Вдох через нос, выдох через рот, вдох через нос, выдох через рот. Держа в руках рыбу и баллончик с краской, Марго распахнула дверь и бегом бросилась через огромный газон Ворзингтонов, потом спряталась за дубом. Она помахала мне рукой, я тоже помахал в ответ, потом она устрашающе глубоко вдохнула, надула щеки и выдохнула, снова повернулась к дому и бросилась вперед.
Но она успела сделать всего шаг, как вспыхнули огни, будто на городской елке, и завыла сирена. У меня мелькнула мысль о том, чтобы бросить Марго на произвол судьбы, но я все же остался на месте, вдыхая через нос, выдыхая через рот — а она упорно бежала к дому. Она швырнула рыбину в окно, но сигнализация визжала так громко, что звук бьющегося стекла я едва расслышал. А потом она — это же Марго Рот Шпигельман — аккуратно вывела букву «М» на неразбившейся части окна. И только после этого кинулась к машине, а я одну ногу держал над педалью газа, вторую — над педалью тормоза, и «крайслер» в тот момент стал настоящим породистым скакуном. Марго летела так быстро, что с нее соскочила бейсболка, а потом она запрыгнула в тачку, и я сорвался с места даже раньше, чем она закрыла дверцу.
Я притормозил у знака «стоп» в конце улицы, и Марго тут же запротестовала:
— Какого черта? Вперед, вперед, вперед.
— А, ну да. — Я уже забыл, что предосторожности в ту ночь — выброшенное на ветер время.
Все три остальных знака «стоп» в Касавилле я проехал без остановки и уже выехал на Пенсильвания-авеню, когда мимо нас пролетела полицейская тачка с включенной мигалкой.
— Блин, это было жестковато, — сказала Марго, — даже для меня.
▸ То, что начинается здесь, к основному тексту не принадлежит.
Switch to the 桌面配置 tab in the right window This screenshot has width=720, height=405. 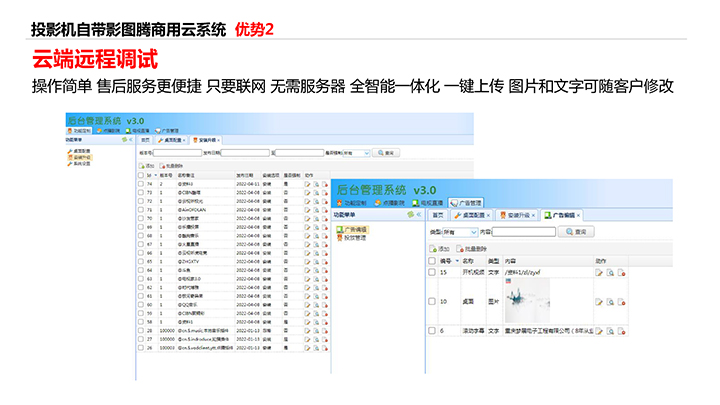(472, 215)
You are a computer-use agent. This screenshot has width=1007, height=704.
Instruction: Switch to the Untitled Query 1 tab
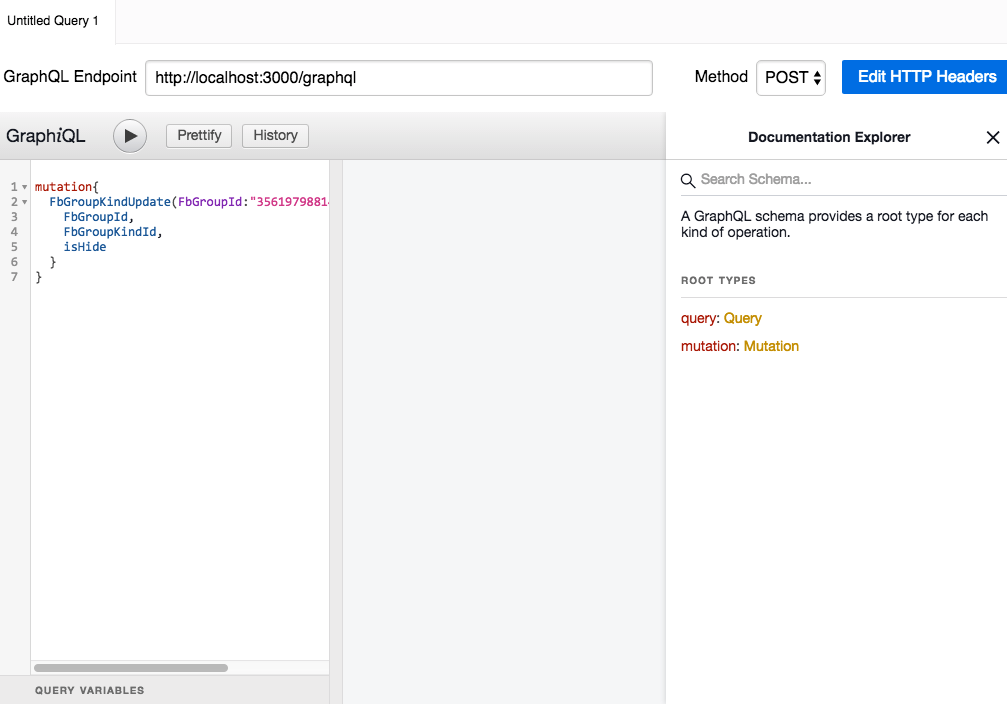coord(54,21)
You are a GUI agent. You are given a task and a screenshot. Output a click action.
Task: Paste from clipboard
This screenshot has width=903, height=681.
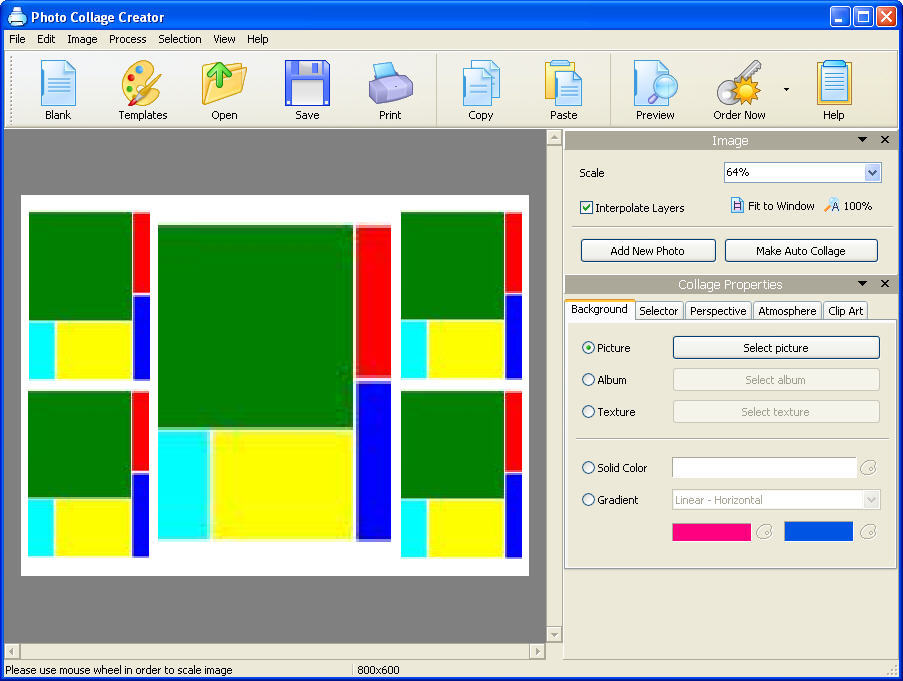coord(562,88)
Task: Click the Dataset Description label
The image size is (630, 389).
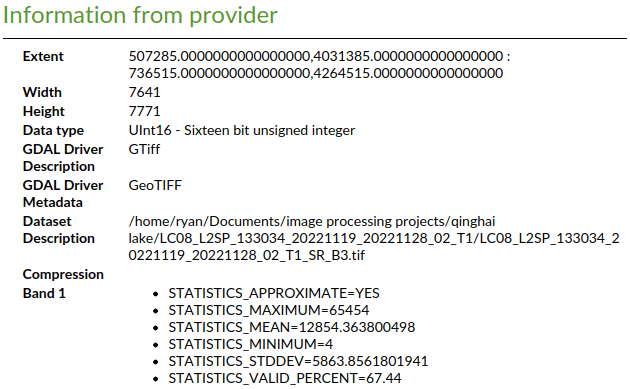Action: 59,230
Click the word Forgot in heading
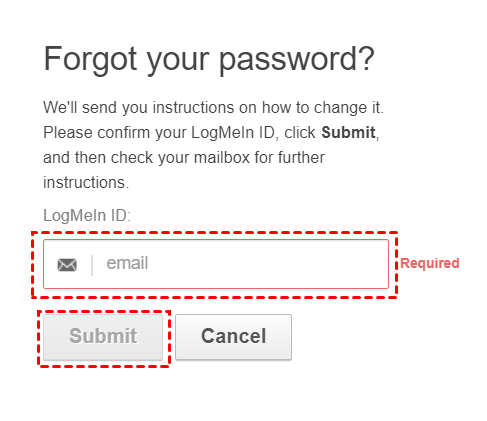This screenshot has width=487, height=421. [90, 59]
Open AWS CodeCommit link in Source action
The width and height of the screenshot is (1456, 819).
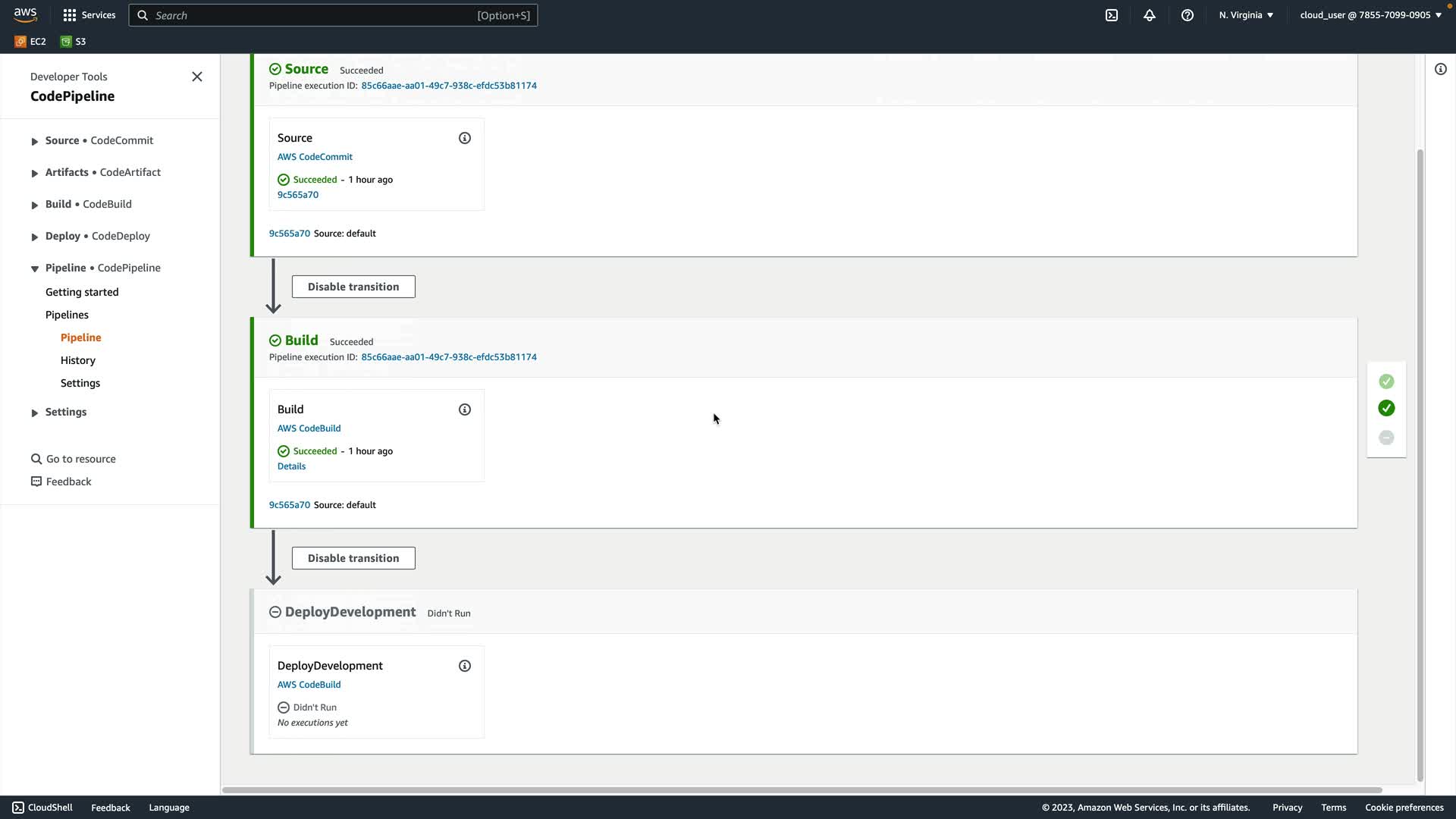pyautogui.click(x=315, y=157)
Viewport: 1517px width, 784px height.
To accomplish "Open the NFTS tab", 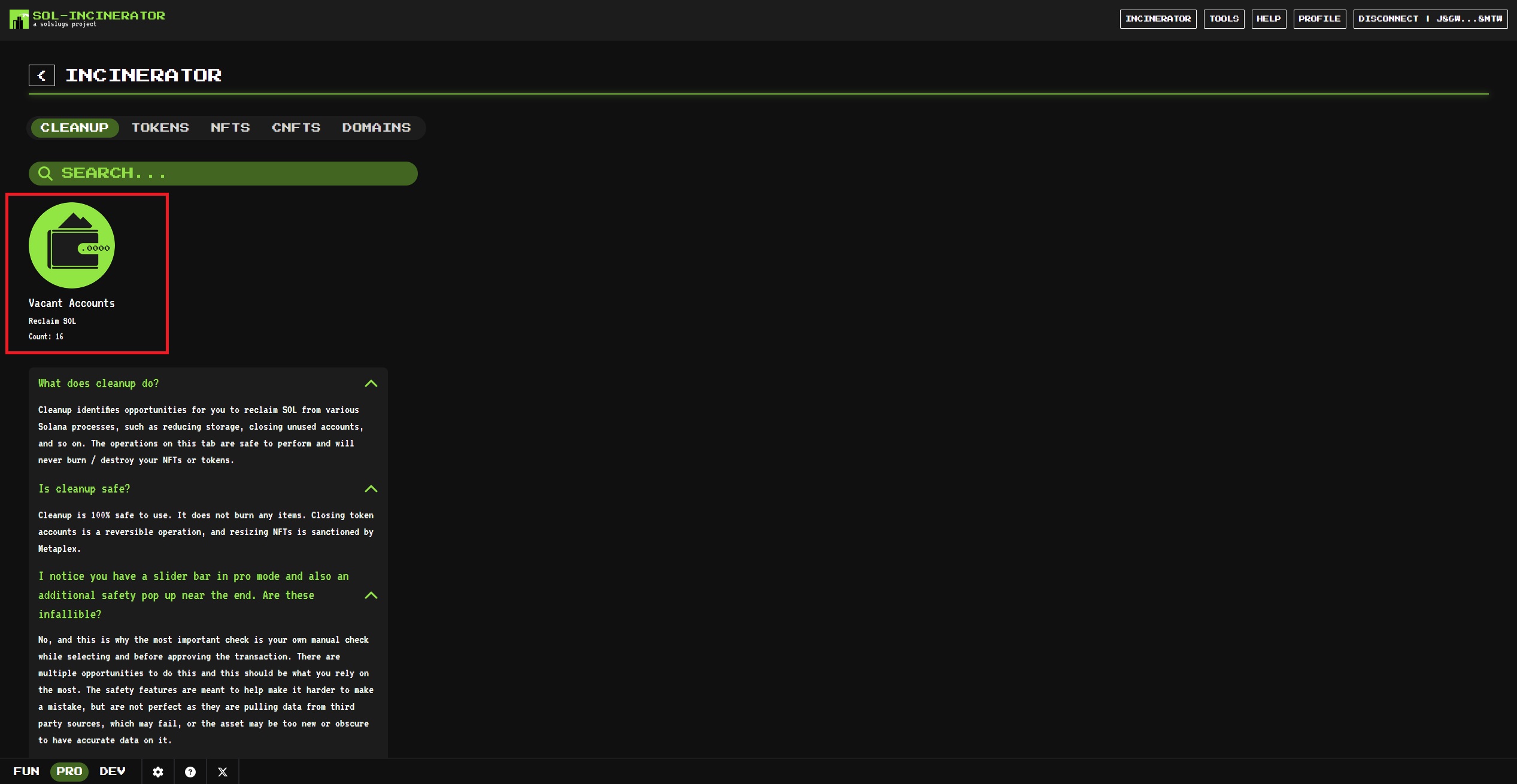I will pos(230,127).
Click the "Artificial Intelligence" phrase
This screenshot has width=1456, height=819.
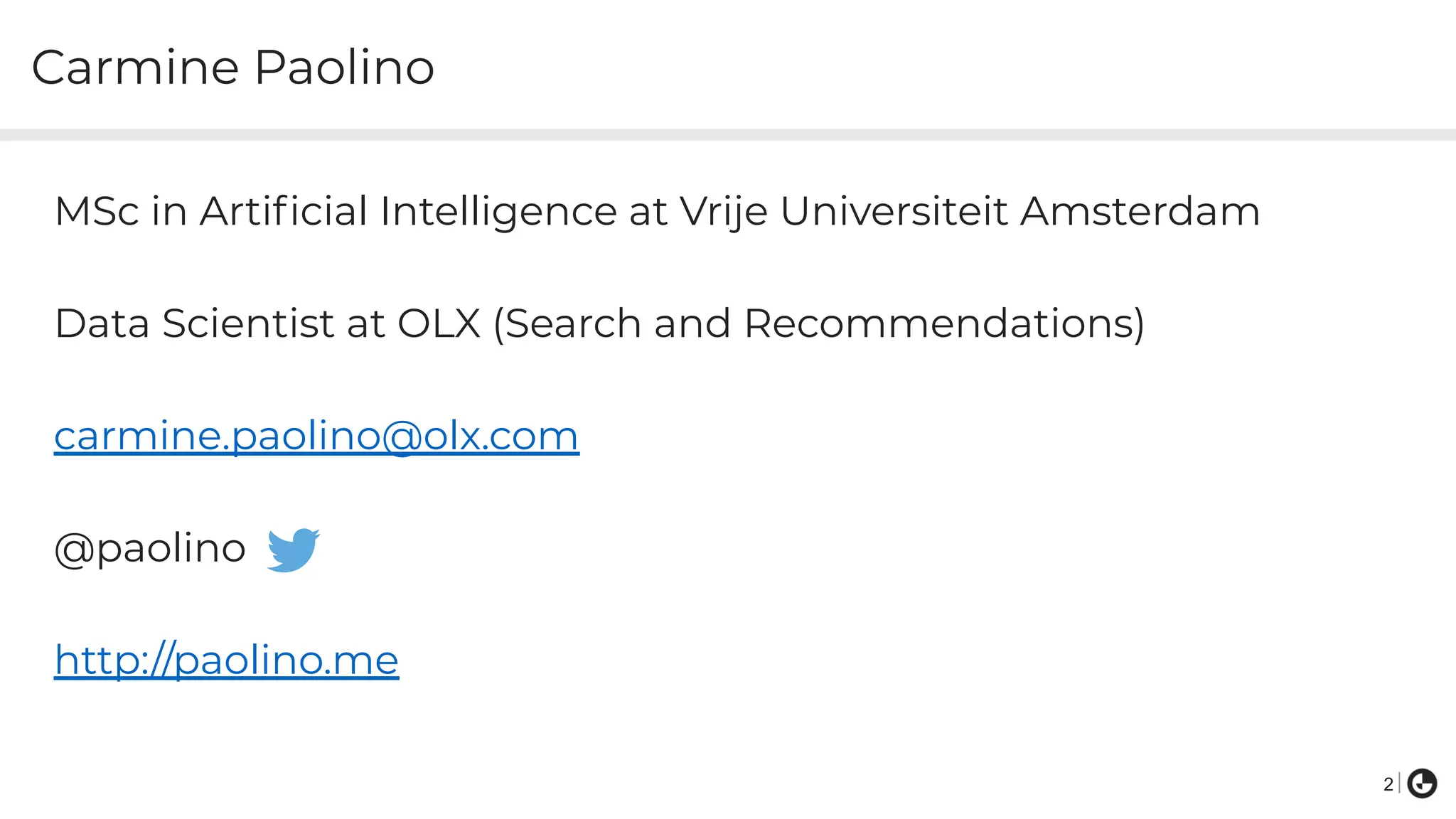coord(408,212)
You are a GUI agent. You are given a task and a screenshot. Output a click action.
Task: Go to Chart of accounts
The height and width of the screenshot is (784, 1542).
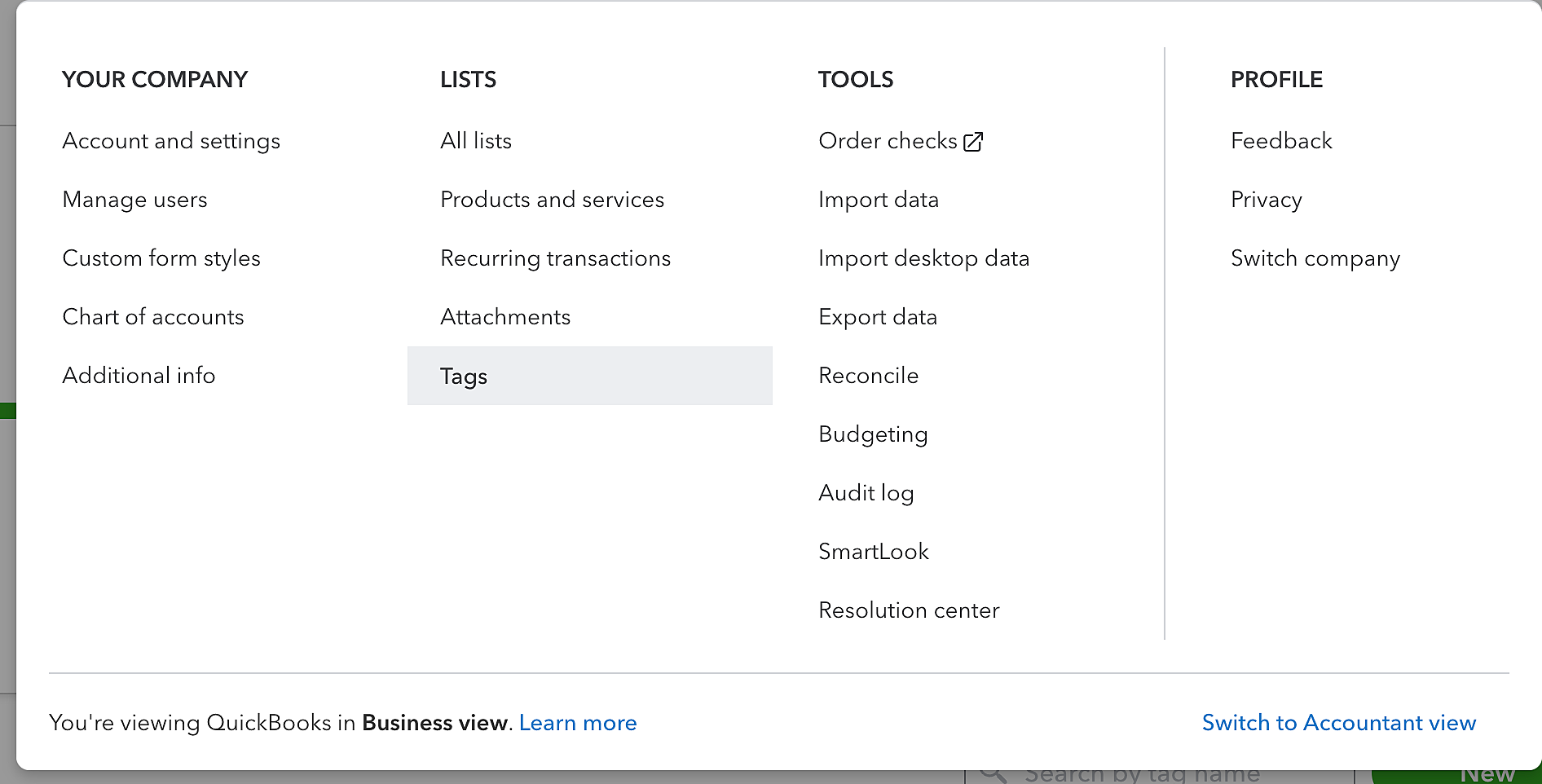[153, 317]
Используя твою шкалу накала страстей, у меня тоже слегка участился пульс.
— Боже мой, неужели ты не могла оставить ему рыбу в машине? Или у двери хотя бы?
— Блин, Кью, мы бурю на них должны наслать, а не прерывистые дожди.
— Умоляю, скажи мне, что Пункт Восьмой не такой ужасный.
— Не волнуйся. Восьмой — просто ребячество. Едем обратно в Джефферсон-парк. К Лэйси. Ты ведь знаешь, где она живет?
Я, действительно, знал, хотя видит Господь, Лэйси Пембертон никогда в жизни не снизошла бы до того, чтобы пригласить меня к себе. Она жила с противоположной стороны Джефферсон-парка, в миле от меня, в хорошей квартире над магазином канцтоваров — в том самом квартале, где когда-то жил тот мертвый мужик. Я бывал в этом доме, на третьем этаже, у друзей моих родителей. И я знал, что сам дом стоит за двумя заборами с закрытыми калитками. Я понимал, что туда не залезть даже Марго Рот Шпигельман.